Pablo Rivero, un Irvine Welsh alimentado a base de cachopo 

Camarero, ayudante de paleta, descargador del astillero, reciclador de cartuchos de tinta, almacenista, profesor, músico... el también escritor asturiano Pablo Rivero lo ha hecho casi de todo, y todo le ha servido e influenciado para, a pesar de ser todavía breve en títulos, crear una de las bibliografias más brutales de las letras estatales. Catálogo de incunables del subsuelo literario que inició con La balada del pitbull (2002) y Últimos ejemplares (2006), que ahora, diez años después (¿¡por qué nos has hecho esperar tanto Rivero!?) amplía con este Érase una vez el fin (2016). 

Un pianista de hotel alcoholizado que todavía vive en casa de sus padres contrae una deuda de juego.

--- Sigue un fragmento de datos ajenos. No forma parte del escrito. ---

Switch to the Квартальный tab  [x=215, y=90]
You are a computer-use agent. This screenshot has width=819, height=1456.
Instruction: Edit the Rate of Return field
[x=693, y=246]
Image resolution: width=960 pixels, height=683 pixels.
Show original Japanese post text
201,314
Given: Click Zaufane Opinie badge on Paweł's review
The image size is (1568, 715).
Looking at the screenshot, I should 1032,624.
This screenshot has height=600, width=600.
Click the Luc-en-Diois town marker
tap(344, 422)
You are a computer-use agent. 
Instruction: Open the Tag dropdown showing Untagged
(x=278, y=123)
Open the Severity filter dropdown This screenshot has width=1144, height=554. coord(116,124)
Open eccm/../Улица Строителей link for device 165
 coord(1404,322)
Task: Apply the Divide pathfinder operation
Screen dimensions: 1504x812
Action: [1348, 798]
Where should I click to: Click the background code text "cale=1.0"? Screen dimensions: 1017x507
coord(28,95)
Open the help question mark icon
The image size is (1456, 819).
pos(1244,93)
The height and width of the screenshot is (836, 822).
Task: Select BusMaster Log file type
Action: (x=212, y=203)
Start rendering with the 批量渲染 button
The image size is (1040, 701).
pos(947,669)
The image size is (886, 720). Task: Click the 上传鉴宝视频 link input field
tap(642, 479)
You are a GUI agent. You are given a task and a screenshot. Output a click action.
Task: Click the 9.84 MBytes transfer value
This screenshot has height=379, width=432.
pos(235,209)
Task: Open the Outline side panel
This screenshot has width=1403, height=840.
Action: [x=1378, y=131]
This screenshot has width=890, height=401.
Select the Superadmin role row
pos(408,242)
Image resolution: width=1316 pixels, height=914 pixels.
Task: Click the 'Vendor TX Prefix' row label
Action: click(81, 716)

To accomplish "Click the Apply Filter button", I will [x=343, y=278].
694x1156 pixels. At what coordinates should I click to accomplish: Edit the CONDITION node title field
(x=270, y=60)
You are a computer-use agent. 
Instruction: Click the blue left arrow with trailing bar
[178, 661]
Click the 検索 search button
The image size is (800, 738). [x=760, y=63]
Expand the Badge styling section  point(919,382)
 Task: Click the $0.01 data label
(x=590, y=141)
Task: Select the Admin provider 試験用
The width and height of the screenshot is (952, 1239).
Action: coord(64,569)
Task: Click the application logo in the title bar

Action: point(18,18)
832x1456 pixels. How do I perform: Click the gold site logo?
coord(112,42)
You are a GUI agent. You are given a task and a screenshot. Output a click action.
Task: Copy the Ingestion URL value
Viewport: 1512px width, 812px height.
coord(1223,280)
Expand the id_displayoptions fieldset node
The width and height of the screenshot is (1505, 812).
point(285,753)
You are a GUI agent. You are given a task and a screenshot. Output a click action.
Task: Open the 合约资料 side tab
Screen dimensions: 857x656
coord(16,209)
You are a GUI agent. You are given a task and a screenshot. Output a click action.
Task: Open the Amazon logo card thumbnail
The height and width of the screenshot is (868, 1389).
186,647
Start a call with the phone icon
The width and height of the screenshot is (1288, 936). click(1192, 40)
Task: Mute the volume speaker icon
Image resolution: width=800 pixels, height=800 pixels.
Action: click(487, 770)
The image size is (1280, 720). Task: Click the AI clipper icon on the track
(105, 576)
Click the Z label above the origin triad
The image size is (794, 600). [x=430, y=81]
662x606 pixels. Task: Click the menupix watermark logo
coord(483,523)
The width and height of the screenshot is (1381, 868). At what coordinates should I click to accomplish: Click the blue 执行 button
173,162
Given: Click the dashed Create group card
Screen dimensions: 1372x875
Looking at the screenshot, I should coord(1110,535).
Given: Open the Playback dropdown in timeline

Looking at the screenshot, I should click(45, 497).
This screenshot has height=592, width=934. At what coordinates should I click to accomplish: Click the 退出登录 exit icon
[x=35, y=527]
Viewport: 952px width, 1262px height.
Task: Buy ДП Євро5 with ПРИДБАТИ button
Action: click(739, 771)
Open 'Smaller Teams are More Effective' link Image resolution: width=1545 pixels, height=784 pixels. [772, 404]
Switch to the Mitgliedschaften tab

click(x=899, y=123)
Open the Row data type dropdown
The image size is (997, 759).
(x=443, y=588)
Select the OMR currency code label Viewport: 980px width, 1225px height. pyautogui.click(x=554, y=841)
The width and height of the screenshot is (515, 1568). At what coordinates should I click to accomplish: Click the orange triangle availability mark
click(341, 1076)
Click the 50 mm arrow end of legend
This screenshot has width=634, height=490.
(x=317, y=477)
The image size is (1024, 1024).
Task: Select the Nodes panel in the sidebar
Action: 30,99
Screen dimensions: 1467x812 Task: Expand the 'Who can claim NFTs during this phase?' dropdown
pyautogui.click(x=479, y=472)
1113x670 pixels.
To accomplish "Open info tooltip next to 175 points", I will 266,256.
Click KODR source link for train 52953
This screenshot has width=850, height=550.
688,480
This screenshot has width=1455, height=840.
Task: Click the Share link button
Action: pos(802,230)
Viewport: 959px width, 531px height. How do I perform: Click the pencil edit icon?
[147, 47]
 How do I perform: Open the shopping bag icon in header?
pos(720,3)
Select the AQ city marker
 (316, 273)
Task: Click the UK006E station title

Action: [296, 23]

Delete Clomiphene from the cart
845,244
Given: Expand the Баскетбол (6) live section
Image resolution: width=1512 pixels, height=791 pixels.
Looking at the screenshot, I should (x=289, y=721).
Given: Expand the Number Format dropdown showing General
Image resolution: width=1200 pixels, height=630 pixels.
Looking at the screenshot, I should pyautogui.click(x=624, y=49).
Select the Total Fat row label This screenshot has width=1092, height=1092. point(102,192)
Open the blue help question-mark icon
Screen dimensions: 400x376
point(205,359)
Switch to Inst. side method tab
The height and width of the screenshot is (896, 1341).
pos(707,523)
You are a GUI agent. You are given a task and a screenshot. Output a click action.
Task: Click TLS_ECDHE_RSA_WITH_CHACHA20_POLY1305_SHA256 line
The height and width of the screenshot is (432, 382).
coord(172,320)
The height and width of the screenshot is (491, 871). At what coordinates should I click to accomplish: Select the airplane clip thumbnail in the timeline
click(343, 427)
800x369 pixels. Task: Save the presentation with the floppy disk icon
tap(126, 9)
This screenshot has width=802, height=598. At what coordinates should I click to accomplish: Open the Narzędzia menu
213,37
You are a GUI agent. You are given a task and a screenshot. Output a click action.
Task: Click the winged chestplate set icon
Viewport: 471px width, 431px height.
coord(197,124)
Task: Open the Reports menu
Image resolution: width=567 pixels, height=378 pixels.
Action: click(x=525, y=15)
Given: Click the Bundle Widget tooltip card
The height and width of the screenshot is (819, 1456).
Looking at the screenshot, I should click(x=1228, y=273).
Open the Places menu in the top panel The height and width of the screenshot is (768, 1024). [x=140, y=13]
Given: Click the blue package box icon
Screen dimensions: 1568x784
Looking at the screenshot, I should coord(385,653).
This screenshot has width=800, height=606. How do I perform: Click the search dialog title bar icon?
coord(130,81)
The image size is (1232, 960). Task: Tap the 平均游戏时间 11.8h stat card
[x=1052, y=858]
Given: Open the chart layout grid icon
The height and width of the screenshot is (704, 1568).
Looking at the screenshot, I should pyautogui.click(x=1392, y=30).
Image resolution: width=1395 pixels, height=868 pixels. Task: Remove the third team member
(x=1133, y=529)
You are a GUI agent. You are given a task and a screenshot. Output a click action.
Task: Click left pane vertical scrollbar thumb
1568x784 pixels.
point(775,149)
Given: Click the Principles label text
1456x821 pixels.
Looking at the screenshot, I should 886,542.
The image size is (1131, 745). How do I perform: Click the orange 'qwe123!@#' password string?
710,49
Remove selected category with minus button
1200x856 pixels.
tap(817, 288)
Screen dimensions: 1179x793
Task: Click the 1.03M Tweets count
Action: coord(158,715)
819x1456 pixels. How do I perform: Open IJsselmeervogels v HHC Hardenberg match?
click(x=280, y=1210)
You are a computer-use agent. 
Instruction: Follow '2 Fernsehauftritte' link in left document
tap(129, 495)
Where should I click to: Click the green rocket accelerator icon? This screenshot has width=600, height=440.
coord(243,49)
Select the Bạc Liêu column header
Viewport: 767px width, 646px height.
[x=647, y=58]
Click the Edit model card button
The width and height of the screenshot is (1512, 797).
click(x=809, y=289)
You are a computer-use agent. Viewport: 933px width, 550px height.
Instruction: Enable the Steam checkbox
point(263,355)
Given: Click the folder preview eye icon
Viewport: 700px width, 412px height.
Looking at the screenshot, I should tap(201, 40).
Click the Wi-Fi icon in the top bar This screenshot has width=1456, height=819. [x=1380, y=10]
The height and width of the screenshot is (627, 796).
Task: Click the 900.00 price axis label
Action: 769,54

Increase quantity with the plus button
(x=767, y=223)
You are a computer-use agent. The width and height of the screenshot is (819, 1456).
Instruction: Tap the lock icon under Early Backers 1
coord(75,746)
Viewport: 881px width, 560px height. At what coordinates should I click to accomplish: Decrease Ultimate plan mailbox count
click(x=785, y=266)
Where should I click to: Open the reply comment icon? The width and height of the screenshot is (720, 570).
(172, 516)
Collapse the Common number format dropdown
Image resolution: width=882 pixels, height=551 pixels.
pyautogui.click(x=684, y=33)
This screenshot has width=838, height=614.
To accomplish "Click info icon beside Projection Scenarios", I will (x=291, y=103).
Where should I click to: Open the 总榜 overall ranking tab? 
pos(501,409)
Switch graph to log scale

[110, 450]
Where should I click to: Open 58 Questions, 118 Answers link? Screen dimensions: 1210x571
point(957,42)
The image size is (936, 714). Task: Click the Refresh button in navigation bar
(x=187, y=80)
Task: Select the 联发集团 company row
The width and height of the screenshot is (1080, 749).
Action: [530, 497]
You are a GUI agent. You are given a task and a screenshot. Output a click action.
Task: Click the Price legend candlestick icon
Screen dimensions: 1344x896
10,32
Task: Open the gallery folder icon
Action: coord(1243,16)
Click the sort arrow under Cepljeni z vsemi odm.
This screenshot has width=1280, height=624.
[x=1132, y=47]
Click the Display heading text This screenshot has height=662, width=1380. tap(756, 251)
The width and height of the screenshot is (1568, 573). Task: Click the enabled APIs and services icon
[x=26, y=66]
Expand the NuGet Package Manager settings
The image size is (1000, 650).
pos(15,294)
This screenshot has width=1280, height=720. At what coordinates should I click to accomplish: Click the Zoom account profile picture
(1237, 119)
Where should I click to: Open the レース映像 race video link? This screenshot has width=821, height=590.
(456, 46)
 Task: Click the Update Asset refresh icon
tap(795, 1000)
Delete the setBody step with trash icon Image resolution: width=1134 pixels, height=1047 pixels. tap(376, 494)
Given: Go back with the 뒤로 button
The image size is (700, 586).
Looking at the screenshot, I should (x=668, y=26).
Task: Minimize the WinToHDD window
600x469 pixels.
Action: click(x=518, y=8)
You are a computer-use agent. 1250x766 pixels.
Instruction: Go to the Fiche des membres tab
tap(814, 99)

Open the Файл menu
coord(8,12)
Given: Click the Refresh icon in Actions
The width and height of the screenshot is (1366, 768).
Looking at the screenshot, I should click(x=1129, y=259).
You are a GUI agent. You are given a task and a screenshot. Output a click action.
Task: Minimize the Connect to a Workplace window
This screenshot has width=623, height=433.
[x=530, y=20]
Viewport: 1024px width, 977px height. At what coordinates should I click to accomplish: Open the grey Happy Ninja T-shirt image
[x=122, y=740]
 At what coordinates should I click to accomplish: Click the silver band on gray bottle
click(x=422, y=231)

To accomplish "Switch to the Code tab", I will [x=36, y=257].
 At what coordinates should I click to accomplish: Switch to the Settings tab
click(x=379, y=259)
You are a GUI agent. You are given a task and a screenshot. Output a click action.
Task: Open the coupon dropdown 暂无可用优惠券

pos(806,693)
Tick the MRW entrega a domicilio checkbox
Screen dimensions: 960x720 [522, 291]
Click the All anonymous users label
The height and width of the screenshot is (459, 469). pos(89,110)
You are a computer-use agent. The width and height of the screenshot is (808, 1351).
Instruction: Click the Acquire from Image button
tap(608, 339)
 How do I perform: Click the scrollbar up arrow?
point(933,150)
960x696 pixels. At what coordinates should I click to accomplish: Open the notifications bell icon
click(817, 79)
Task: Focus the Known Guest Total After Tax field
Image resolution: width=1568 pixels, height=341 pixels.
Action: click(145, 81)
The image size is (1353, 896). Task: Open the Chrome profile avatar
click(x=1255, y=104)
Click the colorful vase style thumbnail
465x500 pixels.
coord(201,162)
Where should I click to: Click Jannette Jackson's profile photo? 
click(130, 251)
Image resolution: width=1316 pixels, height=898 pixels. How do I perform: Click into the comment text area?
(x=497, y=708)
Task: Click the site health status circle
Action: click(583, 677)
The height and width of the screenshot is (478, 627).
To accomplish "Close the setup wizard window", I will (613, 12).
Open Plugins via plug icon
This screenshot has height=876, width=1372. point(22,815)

Aunque les debe menos de mil euros, este músico en decadencia emprende una delirante huida en espiral en la cual no sólo lo apresuran sus acreditores sino que también los fantasmas de su pasado.

Circulando, una vez más, por los márgenes subterráneos de la sociedad, cloacas habitadas por yonkis, delincuentes y resto de expulsados del paraíso, Rivero nos vierte a un relato intenso y transgresor propulsado a un ritmo furiosamente anfetamínico con el que retrata el rostro de la miseria y la desolación. Como un Irvine Welsh alimentado a base de fabada, cachopo y casadielles.    

Érase una vez el fin. Pablo Rivero. Anagrama. Barcelona, 2016. 136 páginas.